鞘も触れないほどの熱が溜まっているが、機能自体に問題はないはずだ。
道場での動作確認ではバブルスフィアを破壊してしまうため、連続使用は確認できていない。しかし、真忠の造った雷切銀蜻蛉ならば、後一度だけ空間断裂に耐えると信じている。
「腕はこの通り。これでは両手を挙げての降参もできやしない」
良二は短くなった右腕をブラブラと振り、同時に激痛に顔をしかめた。
「まだ試験時間は終わっていない。その様子だと、まだ俺の最終解答を見れていないだろう。一緒に試験を受けているんだ。相手の解答くらい確認しようぜ」
「だが、そのDAでは無理だろう」
「いいや、できるさ。俺は学習と対策は得意なんだ。
マニピュレータの破損くらい、ちゃんと対策してる」
良二が目線を雪奈に向ける。
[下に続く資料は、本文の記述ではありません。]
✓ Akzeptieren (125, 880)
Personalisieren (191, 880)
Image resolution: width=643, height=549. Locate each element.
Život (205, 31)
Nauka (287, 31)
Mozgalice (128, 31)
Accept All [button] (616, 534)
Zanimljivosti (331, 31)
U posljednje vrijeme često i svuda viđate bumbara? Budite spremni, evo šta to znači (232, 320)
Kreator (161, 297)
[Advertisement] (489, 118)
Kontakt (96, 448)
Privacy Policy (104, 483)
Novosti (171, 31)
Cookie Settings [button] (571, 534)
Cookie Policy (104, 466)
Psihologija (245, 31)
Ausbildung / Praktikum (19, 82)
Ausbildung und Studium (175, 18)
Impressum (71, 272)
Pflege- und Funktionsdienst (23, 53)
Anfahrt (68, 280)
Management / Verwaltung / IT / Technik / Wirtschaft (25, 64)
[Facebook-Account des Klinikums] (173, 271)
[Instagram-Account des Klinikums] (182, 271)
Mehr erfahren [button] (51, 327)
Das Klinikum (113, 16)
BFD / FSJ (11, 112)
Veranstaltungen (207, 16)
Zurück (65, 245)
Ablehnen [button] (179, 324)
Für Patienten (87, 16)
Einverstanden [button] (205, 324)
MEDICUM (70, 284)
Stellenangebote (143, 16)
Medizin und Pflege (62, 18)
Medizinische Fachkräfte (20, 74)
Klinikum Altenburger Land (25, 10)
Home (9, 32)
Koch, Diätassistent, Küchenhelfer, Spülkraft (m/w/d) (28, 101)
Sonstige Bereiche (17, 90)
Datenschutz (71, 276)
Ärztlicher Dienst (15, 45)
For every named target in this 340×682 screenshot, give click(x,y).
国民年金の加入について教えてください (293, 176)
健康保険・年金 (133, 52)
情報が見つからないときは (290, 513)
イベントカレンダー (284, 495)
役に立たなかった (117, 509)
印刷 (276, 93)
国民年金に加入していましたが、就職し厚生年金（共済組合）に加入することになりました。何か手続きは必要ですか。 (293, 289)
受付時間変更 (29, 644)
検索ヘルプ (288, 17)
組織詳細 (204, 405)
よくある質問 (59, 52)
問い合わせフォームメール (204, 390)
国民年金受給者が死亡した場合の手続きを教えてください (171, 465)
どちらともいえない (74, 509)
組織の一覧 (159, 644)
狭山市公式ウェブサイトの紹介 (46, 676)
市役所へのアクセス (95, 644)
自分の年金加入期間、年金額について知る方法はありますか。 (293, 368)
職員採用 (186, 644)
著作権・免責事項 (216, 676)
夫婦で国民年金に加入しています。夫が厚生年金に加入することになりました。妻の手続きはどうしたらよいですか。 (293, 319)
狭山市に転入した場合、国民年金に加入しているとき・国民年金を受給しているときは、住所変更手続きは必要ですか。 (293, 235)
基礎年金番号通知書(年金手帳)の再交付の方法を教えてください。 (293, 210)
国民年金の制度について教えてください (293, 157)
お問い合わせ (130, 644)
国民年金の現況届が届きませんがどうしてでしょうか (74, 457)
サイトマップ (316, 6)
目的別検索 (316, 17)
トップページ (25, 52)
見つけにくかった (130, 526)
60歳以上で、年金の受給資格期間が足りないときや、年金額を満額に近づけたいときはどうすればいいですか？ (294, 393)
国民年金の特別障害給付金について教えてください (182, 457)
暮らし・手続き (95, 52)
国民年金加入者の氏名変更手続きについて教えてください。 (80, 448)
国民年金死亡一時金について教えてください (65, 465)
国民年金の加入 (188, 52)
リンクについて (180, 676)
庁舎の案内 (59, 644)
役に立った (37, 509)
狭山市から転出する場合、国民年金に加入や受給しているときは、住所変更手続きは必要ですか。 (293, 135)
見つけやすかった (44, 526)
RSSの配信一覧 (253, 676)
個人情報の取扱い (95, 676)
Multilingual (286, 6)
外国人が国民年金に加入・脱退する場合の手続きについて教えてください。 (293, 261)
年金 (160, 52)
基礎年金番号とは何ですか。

雪奈は真っ白な顔で頷いた。
「1番から4番のマニピュレータをパージ」
展開された全てのマニピュレータが土煙を上げ地面に落ちる。
「5番から8番までのマニピュレータ展開」
背部から新たなマニピュレータが展開される。
単純な話だ。彼は以前と同じく、八つのマニピュレータを用意し、その半分をサブとして温存しておいたのだろう。
「今度はこちらの研究発表の番だ。
俺なりの解答、とくと御照覧あれ」
4つのマニピュレータが同時に稼働する。
動き、変形し、重なり合い、そして合体する。
最終的に姿を現したのは、良二を中心とした機械の輪。
そしてその周りを、小さな刃が高速で回転し始める。
「思考制御式回転力制御型空間断裂回転鋸聖剣-斬空工具・竜斬包丁」
Flush Between Memory and Ideal - 了
ギンヤンマのヤンマは正しい漢字がありますが、環境依存文字のため蜻蛉でヤンマと読ませています。